Eles, e tantos outros que estejam na mesma situação,
ficam expostos à indigência. O sofrimento de quem trabalha, cumprindo a lei,
ainda vale alguma coisa no Brasil de 2014? O desprezo a interesse jurídico
legítimo não pode ser comparado a interesse antijurídico, e, pois, ilegítimo, nem
mesmo em face do “princípio da proporcionalidade”.
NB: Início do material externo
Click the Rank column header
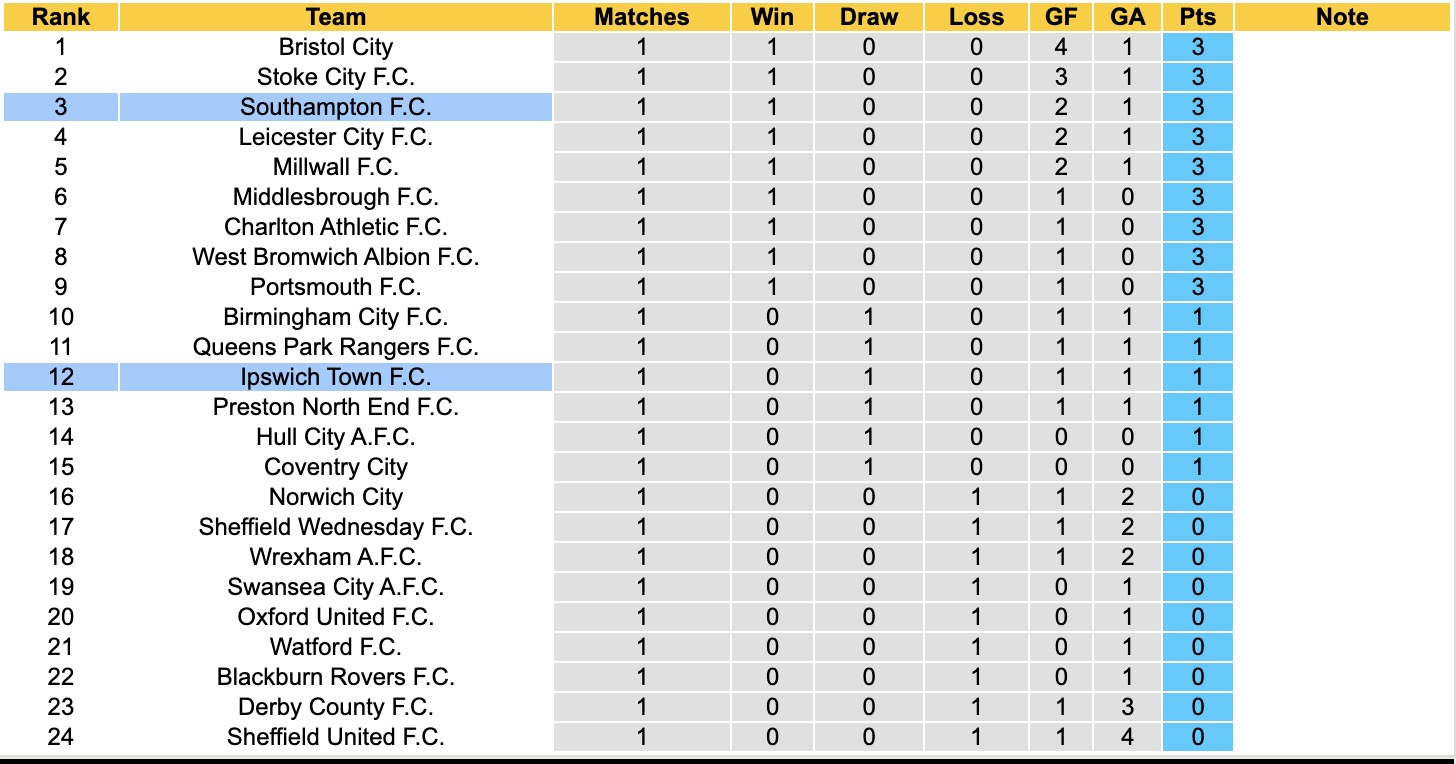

Remeter o cidadão inocente
às malhas de uma Justiça morosa, condicioná-lo não só a costumeira chicana
forense adotada pelos entes estatais, mas até a espera indefinida do
ressarcimento, equivale a escárnio. Neste contexto (do escárnio), o MST –
organização ilegal que assim permanece para garantir a impunidade com
anonimato de seus dirigentes¹– figurou no processo como “interessada”.
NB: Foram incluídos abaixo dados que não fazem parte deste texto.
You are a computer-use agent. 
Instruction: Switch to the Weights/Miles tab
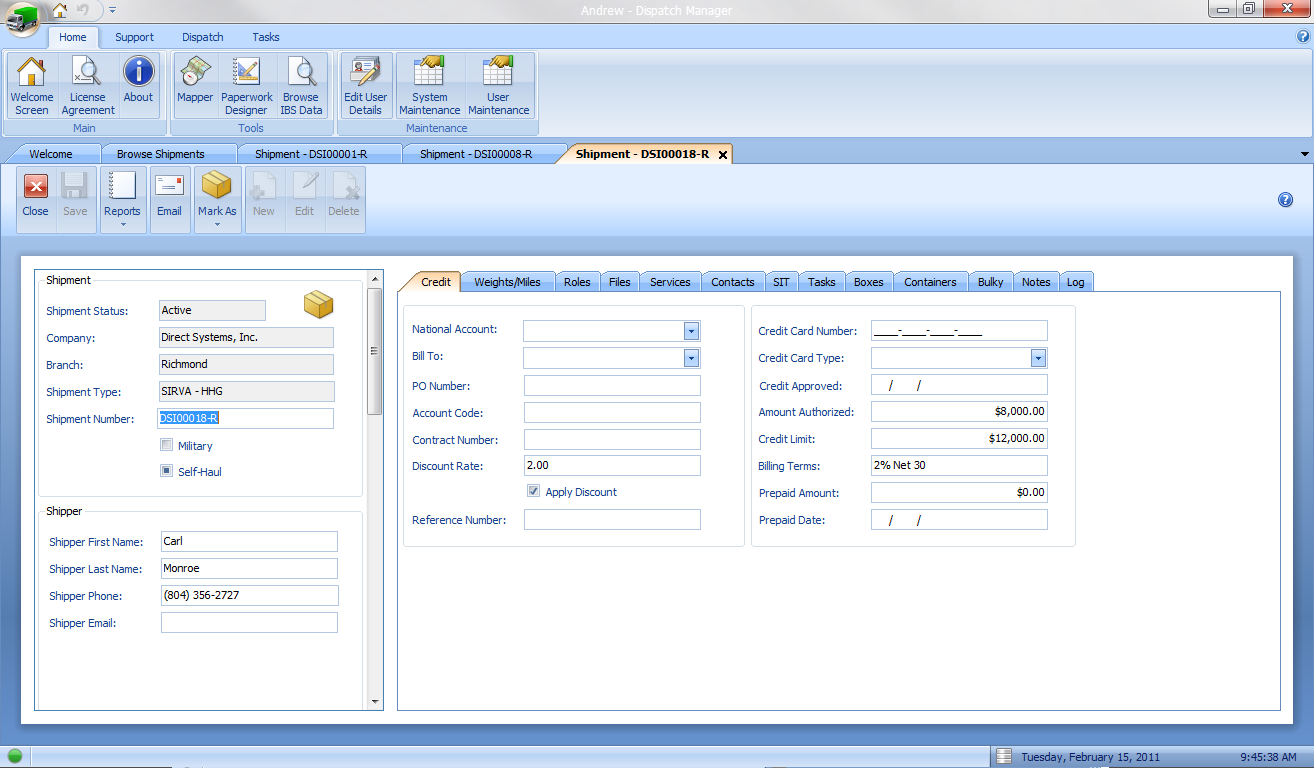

Mas, retornemos à argumentação do julgado. Um de seus pilares não é aversão à
“desigualdade social”? Afinal, os Borgheti Gomes se incluem na nova casta de
párias do socialismo brasileiro: são proprietários de terras. Estes se veem às
voltas com sistemática perseguição a pretexto de violação das leis ambientais e
trabalhistas e pela permanente ameaça de expropriação, paradoxalmente no mesmo
momento histórico em que o país desabaria na mais completa bancarrota não fosse
a contribuição do agronegócio.
Mas, para promover a igualdade – ideal
metafísico das mentes revolucionárias - é preciso aniquilar o direito de
propriedade, e se não for possível fazê-lo de imediato é preciso mutilá-lo e
desfigurá-lo aos poucos. De onde provém tal orientação?
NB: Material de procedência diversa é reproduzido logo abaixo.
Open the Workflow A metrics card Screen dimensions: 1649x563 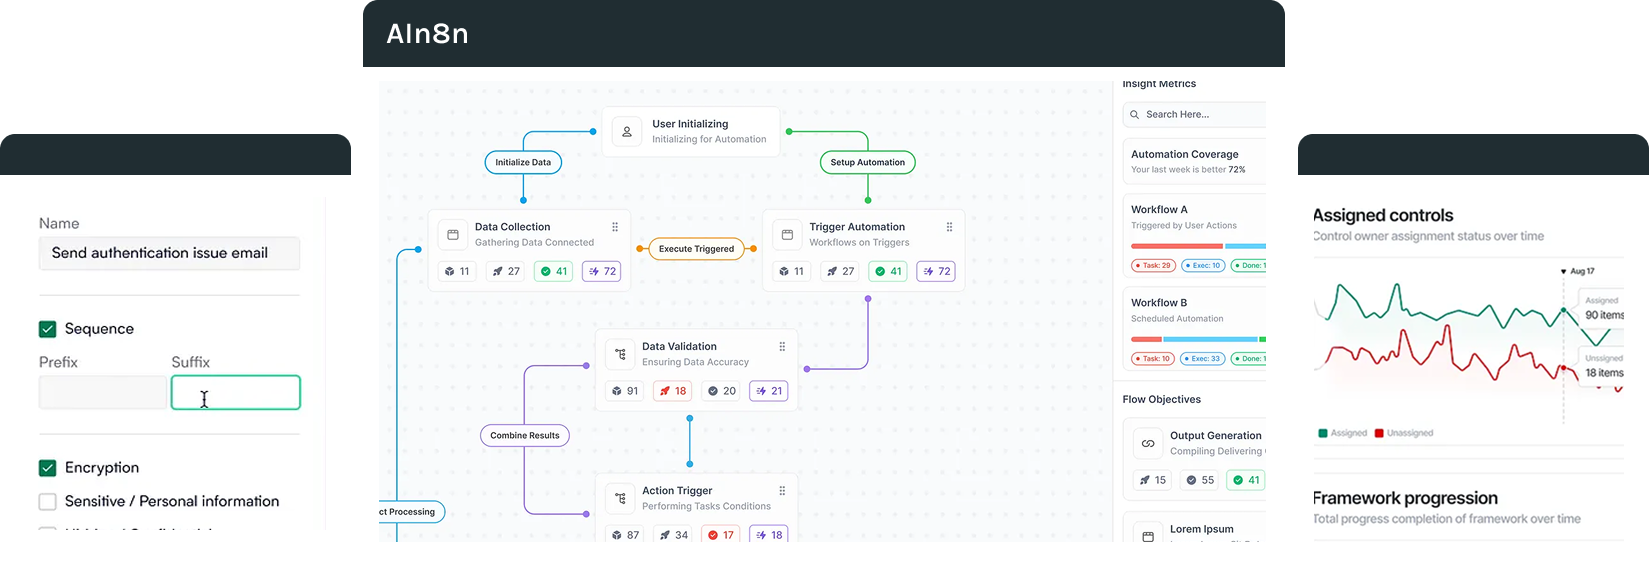(1195, 236)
Casualmente, enquanto meu subconsciente retinha, indignado, as particularidades
caso acima, li um depoimento esclarecedor da Prof.ª Arinda Fernandes². Começou
ela a entrevista reportando-se a livro lançado no exterior cujo título em nosso
idioma seria “Homens de Preto: como a Suprema Corte está destruindo os Estados
Unidos”.
A doutora Arinda abordou o ativismo de esquerda dentro do Poder
Judiciário, afirmando que “no Brasil já existe uma considerável rede de
profissionais do direito – especialmente da magistratura do Ministério Público
– empenhados em questões como legalização do aborto, união homossexual,
eutanásia e enfraquecimento do direito de propriedade”.
Assinalou que a “ação
desses operadores do direito está pautada por sua ideologia e consequentemente
não há por parte deles nenhum compromisso com a legalidade instituída”, pelo
que, “é bastante comum ver esses profissionais evocarem os princípios
constitucionais para fundamentar suas peças processuais” , quando “afirmam
estar cumprindo a Constituição, no momento mesmo em que a desobedecem”. Prosseguiu
a professora que se trata de “um trabalho (...) de adaptação da estratégia de
revolução cultural do ideólogo [comunista, acrescento eu] Antonio Gramsci para
poder aplicá-lo ao direito”.
Apesar da entrevista da jurista ter sido publicada
há quase dez anos, suas previsões se confirmaram no pedido de intervenção
federal em foco: “a ideia que fica para a opinião pública é a de que um invasor
tem mais direito sobre a terra do que o próprio dono”. O sofisma e o escárnio
marcam a agonia do Estado de Direito e a expansão do império da iniquidade. Quosque
tandem Catilina abutere patientia nostra?
O autor é advogado e pecuarista.
¹http://jus.com.br/artigos/11759/personalidade-juridica-do-mst-caminhos-para-sua-responsabilizacao-civil
²“Catolicismo”, edição n.º 653, maio de 2005, ano LV, p. 19.